Kedourie werd geboren in Bagdad in een joodse omgeving en opgevoed in het Frans en Engels.[2] Hij sprak ook Arabisch.[3] Kedourie studeerde aan de London School of Economics (LSE).[2]

In 1950 huwde hij Sylvia Kedourie (née Haim), eveneens geschiedkundige met het Midden-Oosten als specialiteit. Het huwelijk bracht twee zonen en een dochter voort.[2]

Kedourie trok naar Oxford en werkte op het St Antony's College aan zijn proefschrift. Hij weigerde er, 28 jaar oud, te doctoreren na zware discussies over zijn conclusies met een van de examinatoren, Hamilton Gibb.[2]

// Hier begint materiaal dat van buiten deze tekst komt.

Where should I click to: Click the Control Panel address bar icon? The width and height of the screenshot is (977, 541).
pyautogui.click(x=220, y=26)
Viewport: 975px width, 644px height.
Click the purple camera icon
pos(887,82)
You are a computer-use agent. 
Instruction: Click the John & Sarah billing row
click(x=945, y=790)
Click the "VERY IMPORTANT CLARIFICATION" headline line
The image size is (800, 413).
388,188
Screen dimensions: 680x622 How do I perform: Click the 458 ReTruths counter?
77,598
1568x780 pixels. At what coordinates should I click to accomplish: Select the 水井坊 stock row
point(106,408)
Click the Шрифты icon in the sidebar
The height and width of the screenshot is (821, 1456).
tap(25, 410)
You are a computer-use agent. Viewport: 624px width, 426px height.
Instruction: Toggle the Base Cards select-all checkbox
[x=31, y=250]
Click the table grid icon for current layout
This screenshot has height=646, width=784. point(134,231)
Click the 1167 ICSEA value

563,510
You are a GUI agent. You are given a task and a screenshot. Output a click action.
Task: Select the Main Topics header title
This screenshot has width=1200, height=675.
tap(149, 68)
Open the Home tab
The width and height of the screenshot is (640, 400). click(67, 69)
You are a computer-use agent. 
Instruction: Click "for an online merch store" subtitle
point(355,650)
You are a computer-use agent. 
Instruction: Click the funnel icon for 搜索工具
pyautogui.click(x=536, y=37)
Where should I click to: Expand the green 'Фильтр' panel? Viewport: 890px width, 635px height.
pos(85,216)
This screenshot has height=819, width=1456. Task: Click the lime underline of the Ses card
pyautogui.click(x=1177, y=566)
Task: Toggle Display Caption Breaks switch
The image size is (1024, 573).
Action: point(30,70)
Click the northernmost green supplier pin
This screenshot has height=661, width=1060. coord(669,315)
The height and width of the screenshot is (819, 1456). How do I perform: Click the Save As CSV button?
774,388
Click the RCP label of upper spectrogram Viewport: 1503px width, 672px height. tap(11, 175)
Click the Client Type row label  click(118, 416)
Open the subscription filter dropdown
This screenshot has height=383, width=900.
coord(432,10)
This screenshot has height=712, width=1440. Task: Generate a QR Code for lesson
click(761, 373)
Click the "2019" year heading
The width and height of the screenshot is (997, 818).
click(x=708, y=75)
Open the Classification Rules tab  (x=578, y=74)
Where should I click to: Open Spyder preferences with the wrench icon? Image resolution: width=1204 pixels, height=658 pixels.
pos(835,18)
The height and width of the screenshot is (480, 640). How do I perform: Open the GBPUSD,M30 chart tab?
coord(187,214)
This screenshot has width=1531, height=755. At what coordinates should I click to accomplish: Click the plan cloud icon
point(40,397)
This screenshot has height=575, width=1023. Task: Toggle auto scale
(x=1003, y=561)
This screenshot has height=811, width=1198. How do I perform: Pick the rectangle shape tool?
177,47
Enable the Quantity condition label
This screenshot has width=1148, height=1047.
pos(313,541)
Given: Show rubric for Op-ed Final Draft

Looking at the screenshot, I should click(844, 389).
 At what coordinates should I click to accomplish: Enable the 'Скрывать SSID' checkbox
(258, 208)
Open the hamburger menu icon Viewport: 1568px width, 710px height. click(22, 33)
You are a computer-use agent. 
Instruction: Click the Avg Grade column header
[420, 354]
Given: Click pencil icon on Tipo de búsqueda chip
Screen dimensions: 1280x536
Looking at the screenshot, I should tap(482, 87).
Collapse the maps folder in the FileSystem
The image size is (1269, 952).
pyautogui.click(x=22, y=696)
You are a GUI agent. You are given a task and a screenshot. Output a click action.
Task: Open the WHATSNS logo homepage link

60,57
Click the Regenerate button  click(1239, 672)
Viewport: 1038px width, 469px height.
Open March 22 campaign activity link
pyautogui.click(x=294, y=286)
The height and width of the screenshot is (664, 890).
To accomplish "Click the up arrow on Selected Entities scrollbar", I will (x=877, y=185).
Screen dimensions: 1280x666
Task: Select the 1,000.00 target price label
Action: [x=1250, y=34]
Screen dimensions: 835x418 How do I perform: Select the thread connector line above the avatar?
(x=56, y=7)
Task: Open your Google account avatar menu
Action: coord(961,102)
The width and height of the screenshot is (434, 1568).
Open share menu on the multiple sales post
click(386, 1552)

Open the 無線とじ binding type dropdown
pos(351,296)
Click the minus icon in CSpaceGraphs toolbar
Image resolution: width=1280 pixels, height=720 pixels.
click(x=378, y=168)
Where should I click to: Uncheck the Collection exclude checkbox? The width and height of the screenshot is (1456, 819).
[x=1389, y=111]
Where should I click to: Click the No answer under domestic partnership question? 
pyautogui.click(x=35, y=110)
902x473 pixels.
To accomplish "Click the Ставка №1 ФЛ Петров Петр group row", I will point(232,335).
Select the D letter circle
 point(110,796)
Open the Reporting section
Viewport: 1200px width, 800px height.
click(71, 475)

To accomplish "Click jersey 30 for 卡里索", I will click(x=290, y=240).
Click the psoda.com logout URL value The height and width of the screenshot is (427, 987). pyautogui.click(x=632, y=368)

Michael Oakeshott zorgde dat Kedourie terug terecht kon aan de LSE.[3] Die publiceerde er in 1956 zijn proefschrift onder de titel England and the Middle East: the destruction of the Ottoman Empire 1914-1921.[2]

In 1964 was Kedourie oprichter van het academisch tijdschrift Middle Eastern Studies en bleef er redacteur tot aan z'n dood in 1992. Zijn echtgenote zette het tijdschrift voort. Van 1965 tot 1990 doceerde Kedourie politicologie. Zijn lezingen groeiden uit tot boeken.[2]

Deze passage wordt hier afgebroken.